How to make Ordinary Kriging by using gstat predic

2020-05-24 10:15发布

问题:

I am trying to write a code in R that use gstat library in order to create an interpolation. I have already read the gstat manual and based on some examples on internet I had managed to write this code (this is only a part):

 g <- gstat(id="tec", formula=TEC ~ 1, data=data)  ##I create an object
 v <- variogram(g) # plot the empirical variogram
 plot(v)
 mod<-vgm(sill=var(data$TEC),model="Sph",range=200,nugget=200) #create the variogram model

v.fit <- fit.variogram(v, model=mod,fit.method=1)  #fit the empirical variogram 
Theor_variogram=plot(variogram(g),v.fit,main="WLS Model") #plot the theoretical variogram
plot(Theor_variogram)
 ## Kriging interpolation
 p <- predict.gstat(g, model=v.fit, newdata=predGrid)

My problem is that, when I run the last command (predict) instead of getting a result with ordinary kriging interpolation, I get one with inverse distance weighted (IDW). I read in the gstat manual that: "When no variograms are specified, inverse distance weighted interpolation is the default action. When variograms are specified the default prediction method is ordinary kriging."

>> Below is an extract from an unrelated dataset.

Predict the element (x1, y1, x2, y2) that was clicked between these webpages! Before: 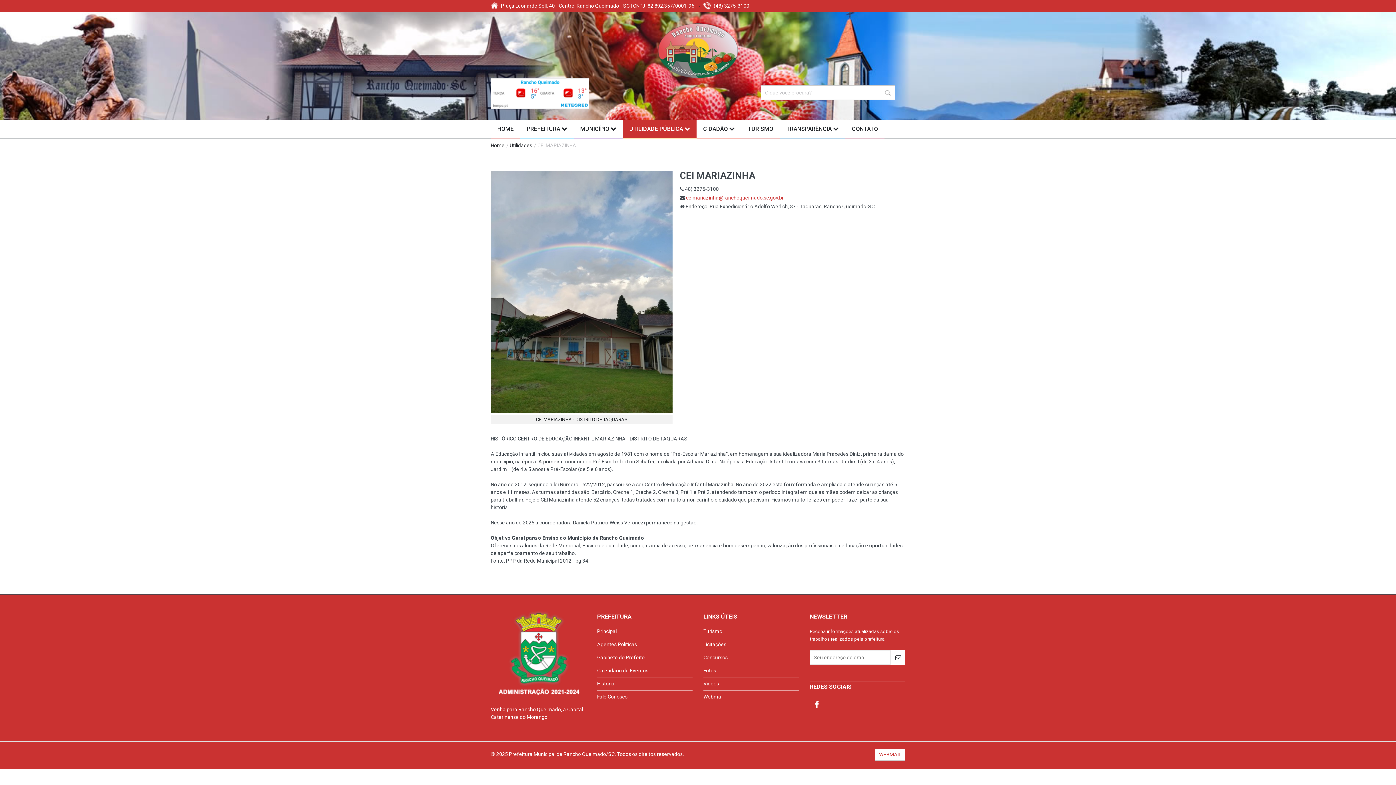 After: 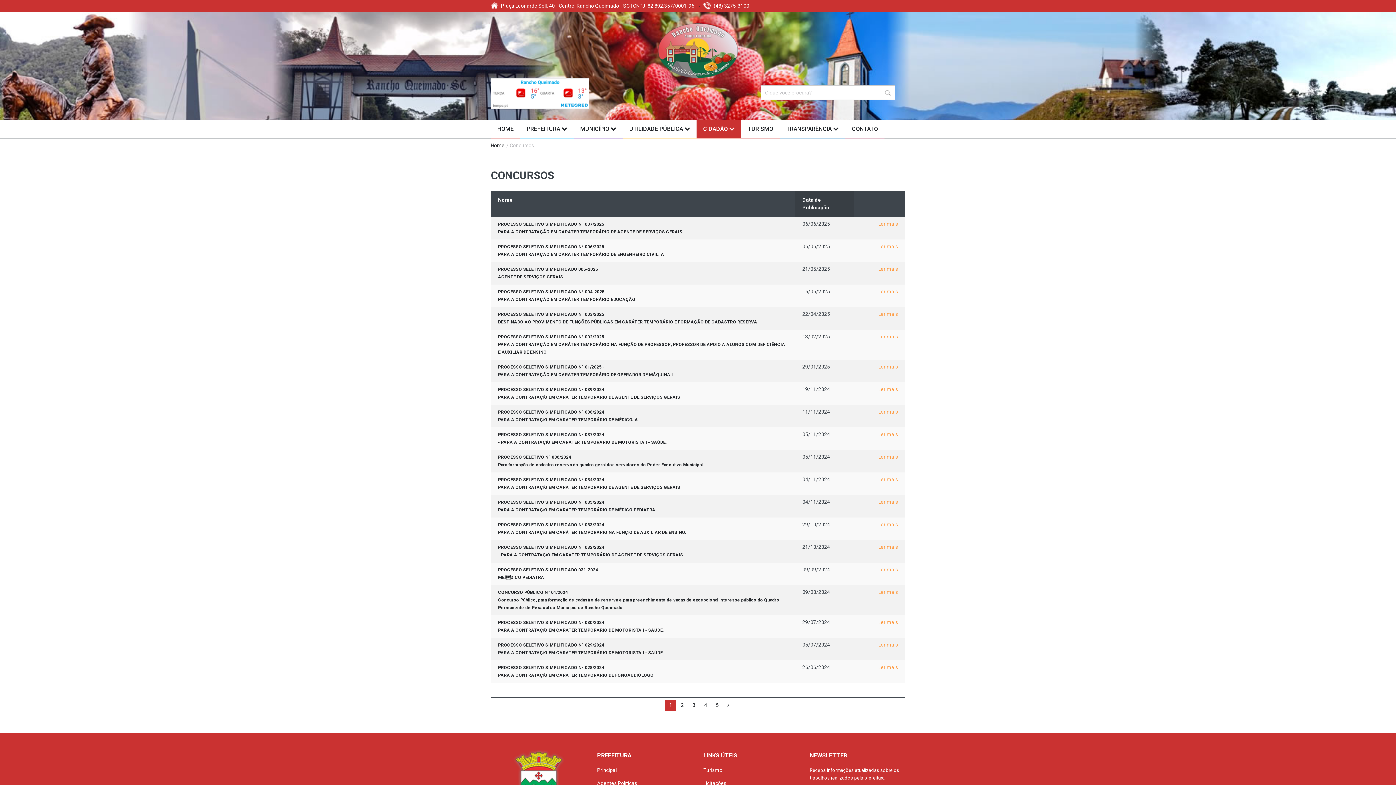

But, as you can see in my code, I specify both the empirical and theoretical variogram. Do you know why I keep getting IDW instead of ordinary kriging? Can it be related with the type of coordinates that I have? If for example I have coordinates close to each other, or if the region of interest is too big? Any help would be really useful.

Thanks in advance Dimitris

回答1:

You need to include the creation of the gstat object, not in de prediction phase:

g <- gstat(id="tec", formula=TEC ~ 1, data=data, model = v.fit)

However, I would recommend using the standard interface for gstat using krige. This combines the building of the gstat object and the prediction into one functions. Very rarely do you need to build gstat objects yourself. For example:

data(meuse)
coordinates(meuse) = ~x+y
data(meuse.grid)
gridded(meuse.grid) = ~x+y
m <- vgm(.59, "Sph", 874, .04) 
# OK:
x <- krige(log(zinc)~1, meuse, meuse.grid, model = m)

You could also use the automap package (which I am the author of) and let the variogram model be automatically fitted to the data. For example using the meuse dataset:

library(automap)
kr = autoKrige(log(zinc)~1, meuse, meuse.grid)

This will automatically build a sample variogram, and fit a variogram model to that sample variogram.